Of course, the risk is that if the NCAA decides to suspend the entire tournament as the NBA has, that would of course in turn hurt both companies. Therefore, investors should stay tuned as to whether the tournament will go on without fans (a potential positive) or be cancelled altogether (a negative).
After the sell-off, both stocks now have very high dividend yields, with ViacomCBS yielding 4.7% and AT&T yielding 5.8%, with both payouts well covered by net income. AT&T's results may also hang in fairly steadily because of its relatively coronavirus-proof mobile business, as well as the presence of Elliot Management as an activist investor.
Losers: Disney, and also AT&T again
The suspension of the NBA season could further hurt Disney (DIS 3.69%), which broadcasts the NBA on ABC and ESPN. Unfortunately for AT&T, it broadcasts the NBA as well as the NCAA, meaning it will lose viewership for the NBA season's suspended games, along with Disney.

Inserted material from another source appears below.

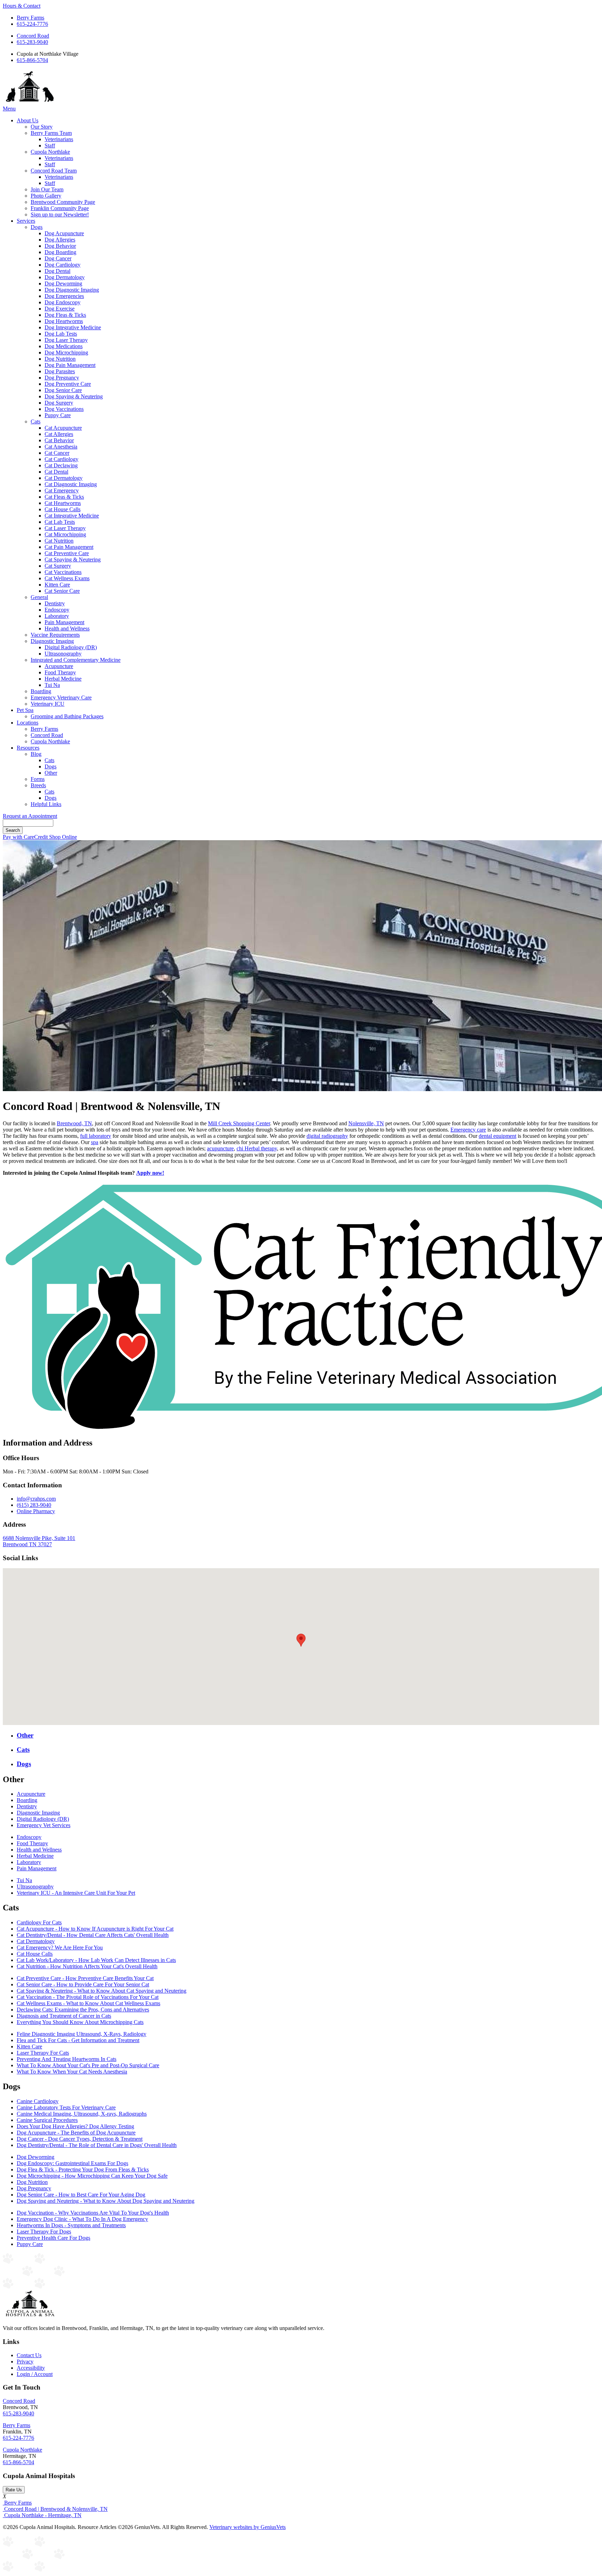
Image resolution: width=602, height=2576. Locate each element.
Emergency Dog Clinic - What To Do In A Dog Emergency (82, 2219)
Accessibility (31, 2368)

As more consumers stay at home, Disney could potentially benefit from an uptake in subscribers for the new streaming service Disney+, just launched in November and off to a blazing start. However, unlike other media stocks, Disney also has outsize exposure to theme parks and theatrical exhibition, which means it may not benefit overall from increased TV viewership.
Of course, it's still possible the NBA could resume games at some point, perhaps in time for the playoffs, which would offer relief to both companies.
Speaking of cable
The stay-at-home economy could also benefit companies that sell high-speed broadband and cable packages to consumers. Winners in this space should be cable companies with large scale, and which don't rely on satellite technology. Cable and satellite companies are both are suffering from cord-cutting, but cable has been relatively less affected than satellite.

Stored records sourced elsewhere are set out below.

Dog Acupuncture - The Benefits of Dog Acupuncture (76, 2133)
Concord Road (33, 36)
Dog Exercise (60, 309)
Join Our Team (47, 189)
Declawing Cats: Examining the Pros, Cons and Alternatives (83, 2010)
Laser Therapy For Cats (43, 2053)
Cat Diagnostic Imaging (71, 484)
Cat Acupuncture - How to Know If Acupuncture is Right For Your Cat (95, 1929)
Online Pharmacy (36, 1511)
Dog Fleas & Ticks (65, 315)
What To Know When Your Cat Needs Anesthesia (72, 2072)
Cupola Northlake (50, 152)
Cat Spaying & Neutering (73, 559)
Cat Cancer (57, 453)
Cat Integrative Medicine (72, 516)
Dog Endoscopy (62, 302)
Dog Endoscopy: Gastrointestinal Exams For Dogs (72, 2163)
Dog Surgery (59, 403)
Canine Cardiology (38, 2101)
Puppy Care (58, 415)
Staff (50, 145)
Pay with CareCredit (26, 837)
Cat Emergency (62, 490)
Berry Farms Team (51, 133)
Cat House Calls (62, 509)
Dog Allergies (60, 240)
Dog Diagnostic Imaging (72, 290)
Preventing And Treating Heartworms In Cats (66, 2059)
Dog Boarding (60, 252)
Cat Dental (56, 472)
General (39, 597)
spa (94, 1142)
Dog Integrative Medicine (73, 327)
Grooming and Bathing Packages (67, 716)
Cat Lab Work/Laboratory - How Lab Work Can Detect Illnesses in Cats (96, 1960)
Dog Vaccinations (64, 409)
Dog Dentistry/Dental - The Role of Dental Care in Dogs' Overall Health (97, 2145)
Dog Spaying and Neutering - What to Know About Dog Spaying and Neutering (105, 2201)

The relative winners are thus likely to be Comcast (CMCSA 1.18%) and Charter Communications (CHTR 1.76%), the two largest high-speed cable companies in the U.S., along with the smaller cable rival Altice USA (ATUS 1.83%). All three companies are beginning to bundle their own mobile plans with broadband and video offerings, after Comcast and Charter entered into a wholesale agreement with partner Verizon (VZ -2.17%), and with Altice having done so with Sprint (S).
For dividend investors, Comcast is looking especially appealing with its 2.4% yield that is handsomely covered by free cash flow. Comcast also has media properties NBCUniversal, which should have mixed results in this environment, but Comcast still gets the majority of its profits from the broadband and cable division. Meanwhile, those who like stock buybacks may opt for Charter or Altice. Charter has been especially aggressive with share repurchases for the past three and a half years, and on its recent conference call with analysts Altice management said it plans to buy back $1.7 billion worth of stock this year, which amounts to over 10% of its current market cap.
The risks involved
Of course, no stock is completely without risks. While broadcasters may see an influx of viewership and delayed cord-cutting thanks to more people at home and glued to their TV sets, it remains to be seen how advertising revenue will hold up.
The beleaguered travel industry accounted for only some 8% of all ad spending in 2018, and the 2020 ad market was supposed to be great year because of the Olympics and political ad spend. However, should coronavirus lead to a broader recession, all sectors would be affected, which could curtail ad spend this year.
All stocks remain risky right now. However, the stay-at-home economy should allow for increased viewership for certain cable and media stocks to make it through to the other side of the crisis. Many of these potential winners have been hit hard by recent events, but they could also be good names to put on your shopping list once the dust settles.